À 94 ans, Hugues Aufray continue lui aussi de tenir bon la barre. Le 14 janvier 2024, l’interprète de Santiano a fait danser l’Olympia pour le plus grand bonheur de son public fidèle, ravi de redécouvrir le répertoire bien fourni de l’artiste. Interrogé par Le Parisien à la suite de ce nouveau succès, le mari de Murielle avait annoncé qu’il était prêt à repartir en tournée. “Je fais seulement de la musique, je joue de la guitare tous les jours. Je n’ai aucune raison d’arrêter les concerts. Ça m’amuse beaucoup. Tant que le public suit et que je peux tenir deux heures de spectacle…”, assurait-il. De quoi susciter l’admiration de Jean-Luc Geneste. “Étonnamment Hugues Aufray, c’est le plus frais et le plus en forme de tous”, note-t-il avec amusement. Avant d’apporter une petite précision : “Bien qu’il soit associé à cette génération, Hugues Aufray ne chantait pas vraiment le yéyé. Il avait un répertoire folk avec ses reprises de Bob Dylan. Pour autant, il était bien présent sur la photo de Jean-Marie Périer. Quand les autres avaient 20 ans, il n’avait pas loin de 35 ans. Il avait cette image de grand frère.”

Cette passion pour la scène anime toujours autant une autre figure de cette époque : Salvatore Adamo. S’il a récemment été contraint d’annuler certaines dates de ses concerts, suite à des problèmes de santé, l’artiste de 80 ans n’est pas prêt à faire ses adieux à son public, toujours au rendez-vous depuis soixante ans. “Il ne veut pas lâcher le morceau. En plus, il chante tout son répertoire des années 60, ce que ne faisait pas forcément Johnny. Les gens attendent qu’il chante Tombe la neige et ses chansons des époques yéyés”, affirme Jean-Luc Geneste.

Un héritage musical : des yéyés à la nouvelle génération

Bien qu’une page semble doucement se tourner, les années yéyé restent empreintes d’un profond sentiment de nostalgie qui fait d’elles une époque intemporelle voire immortelle. Malgré les disparitions de Johnny Hallyday et de France Gall, et le retrait de certaines figures yéyés, leurs grands succès continuent de traverser les générations. “Il nous reste quelques chansons comme La plus belle pour aller danser de Vartan, Poupée de cire, poupée de son de Gall et Retiens la nuit de Hallyday. Elles sont empreintes de nostalgie. On sent qu’elles parlent d’une époque qui est très lointaine et révolue. Ce sont des vieux dont on garde une image de jeunesse, c’est là toute la contradiction », analyse Jean-Luc Geneste. Et de rebondir : “Pendant une dizaine d’années, il y a eu les tournées Âge tendre et tête de bois. Ça a remis un petit peu cette époque au goût du jour. Partout en France, ça a fait salle comble avec des chanteurs qu’on a parfois complètement oubliés”.

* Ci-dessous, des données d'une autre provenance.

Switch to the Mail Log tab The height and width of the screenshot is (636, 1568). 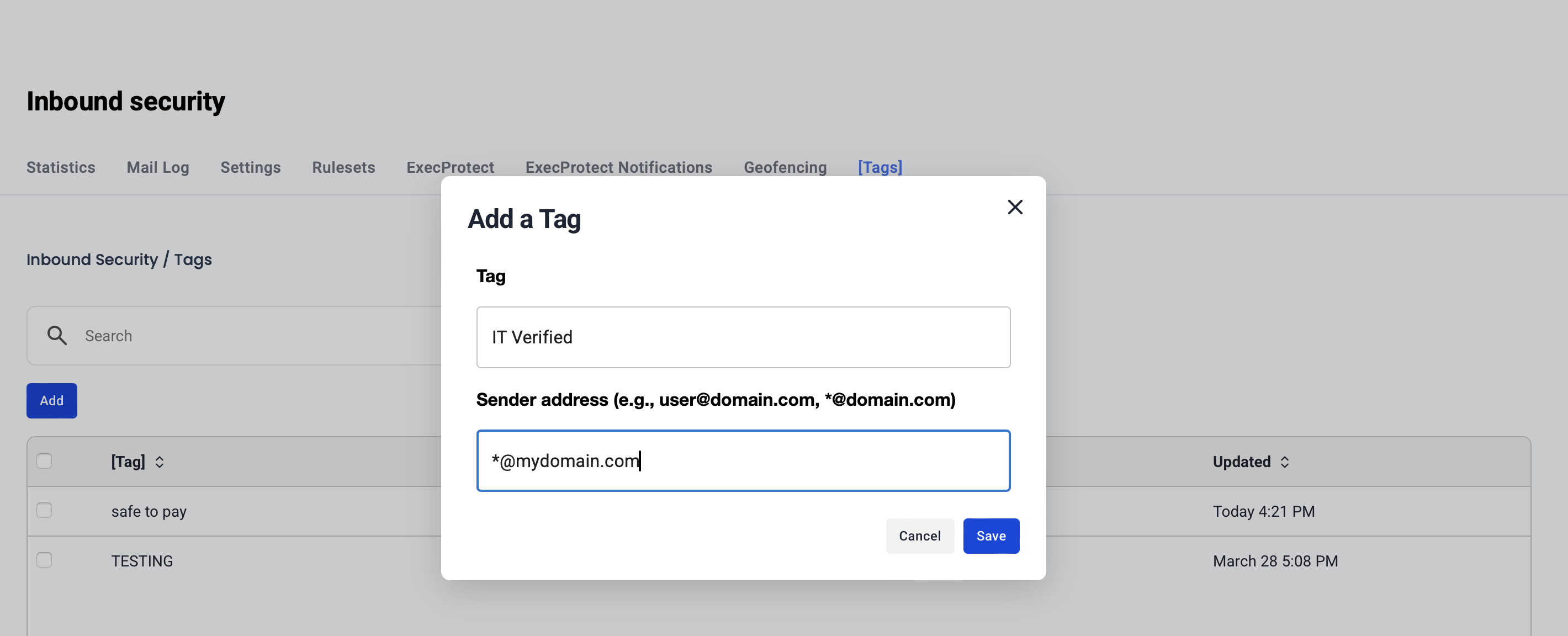tap(158, 167)
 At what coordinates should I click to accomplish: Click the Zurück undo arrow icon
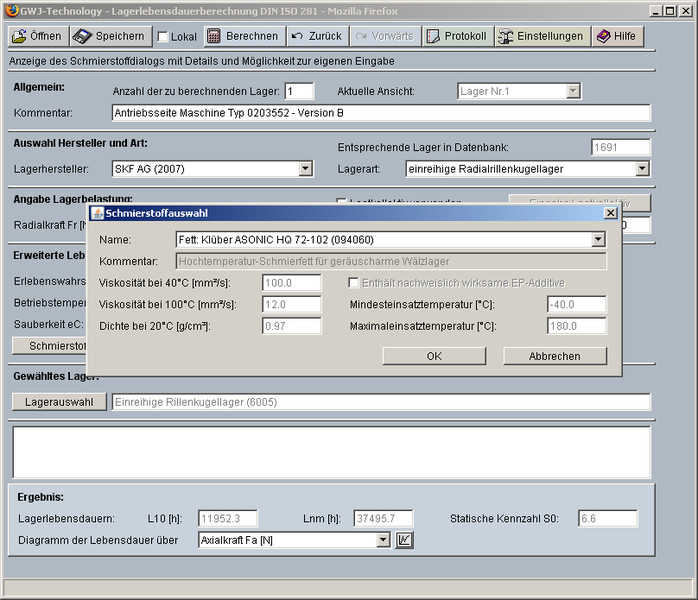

Six décennies après cette bourrasque musicale, les Français restent donc profondément attachés à ces chanteurs qui ont marqué au fer rouge l’industrie musicale. « Pour la plupart de ces artistes qui ont éclos dans les années 1960, notamment pour Johnny Hallyday ou encore de France Gall, il y a eu des moments de revival. À un moment vous êtes la génération qui monte, puis vous êtes maîtrisé par la génération suivante, pour être ensuite adoré par la génération des petits-enfants », analyse Daniela Lumbroso. Un bagage musical qui est sur le point d’être perpétué par la nouvelle scène musicale. “Je trouve que cette génération disparaît car la relève est déjà très présente. Pour moi, Vianney est aussi puissant que Berger ou Goldman. Clara Luciani, Juliette Armanet ou même Zazie sont les équivalents de ce qu’ont pu être d’autres auteurs-compositeurs. La relève est bien là ! », assure l’ancienne animatrice de France Télévisions. Et de conclure : « Je vois qu’il y a une vraie demande du public pour de la nouveauté et des artistes différents. Ils sont à vraiment la relève ». Une nouvelle ère commence.